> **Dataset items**
====================

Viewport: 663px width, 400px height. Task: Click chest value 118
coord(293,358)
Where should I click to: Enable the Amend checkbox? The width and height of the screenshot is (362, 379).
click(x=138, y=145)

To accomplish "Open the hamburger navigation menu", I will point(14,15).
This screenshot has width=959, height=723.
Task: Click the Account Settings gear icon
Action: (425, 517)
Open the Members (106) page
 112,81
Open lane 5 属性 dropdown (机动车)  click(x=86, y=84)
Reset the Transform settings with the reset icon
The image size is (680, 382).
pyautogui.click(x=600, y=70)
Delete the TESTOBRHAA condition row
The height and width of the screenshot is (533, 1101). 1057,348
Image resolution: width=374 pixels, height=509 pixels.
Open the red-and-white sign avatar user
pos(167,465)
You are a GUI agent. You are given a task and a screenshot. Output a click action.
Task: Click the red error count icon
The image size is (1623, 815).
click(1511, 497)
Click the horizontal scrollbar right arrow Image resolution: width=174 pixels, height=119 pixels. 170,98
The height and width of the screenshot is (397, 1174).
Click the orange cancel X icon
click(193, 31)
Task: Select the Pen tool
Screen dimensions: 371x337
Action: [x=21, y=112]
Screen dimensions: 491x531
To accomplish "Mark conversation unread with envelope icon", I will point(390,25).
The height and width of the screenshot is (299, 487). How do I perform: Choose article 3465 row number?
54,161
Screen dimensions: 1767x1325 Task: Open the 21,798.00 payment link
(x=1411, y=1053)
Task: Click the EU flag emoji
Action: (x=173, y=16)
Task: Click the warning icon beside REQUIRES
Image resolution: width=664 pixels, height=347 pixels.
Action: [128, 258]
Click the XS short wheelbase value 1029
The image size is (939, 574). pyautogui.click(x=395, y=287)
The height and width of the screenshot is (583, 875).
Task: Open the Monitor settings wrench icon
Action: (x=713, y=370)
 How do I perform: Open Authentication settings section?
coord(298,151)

====================

> **EXERCISE OBJECTIVE**
Swap "Screen dimensions" for "Screenshot size" everywhere it appears in the items above. What do all the items read with only that change?

> **EXPECTED ANSWER**
Viewport: 663px width, 400px height. Task: Click chest value 118
coord(293,358)
Where should I click to: Enable the Amend checkbox? The width and height of the screenshot is (362, 379).
click(x=138, y=145)

To accomplish "Open the hamburger navigation menu", I will point(14,15).
This screenshot has width=959, height=723.
Task: Click the Account Settings gear icon
Action: (425, 517)
Open the Members (106) page
 112,81
Open lane 5 属性 dropdown (机动车)  click(x=86, y=84)
Reset the Transform settings with the reset icon
The image size is (680, 382).
pyautogui.click(x=600, y=70)
Delete the TESTOBRHAA condition row
The height and width of the screenshot is (533, 1101). 1057,348
Image resolution: width=374 pixels, height=509 pixels.
Open the red-and-white sign avatar user
pos(167,465)
You are a GUI agent. You are given a task and a screenshot. Output a click action.
Task: Click the red error count icon
The image size is (1623, 815).
click(1511, 497)
Click the horizontal scrollbar right arrow Image resolution: width=174 pixels, height=119 pixels. 170,98
The height and width of the screenshot is (397, 1174).
Click the orange cancel X icon
click(193, 31)
Task: Select the Pen tool
Screenshot size: 371x337
Action: [x=21, y=112]
Screenshot size: 491x531
To accomplish "Mark conversation unread with envelope icon", I will point(390,25).
The height and width of the screenshot is (299, 487). How do I perform: Choose article 3465 row number?
54,161
Screenshot size: 1767x1325 Task: Open the 21,798.00 payment link
(x=1411, y=1053)
Task: Click the EU flag emoji
Action: (x=173, y=16)
Task: Click the warning icon beside REQUIRES
Image resolution: width=664 pixels, height=347 pixels.
Action: [128, 258]
Click the XS short wheelbase value 1029
The image size is (939, 574). pyautogui.click(x=395, y=287)
The height and width of the screenshot is (583, 875).
Task: Open the Monitor settings wrench icon
Action: (x=713, y=370)
 How do I perform: Open Authentication settings section?
coord(298,151)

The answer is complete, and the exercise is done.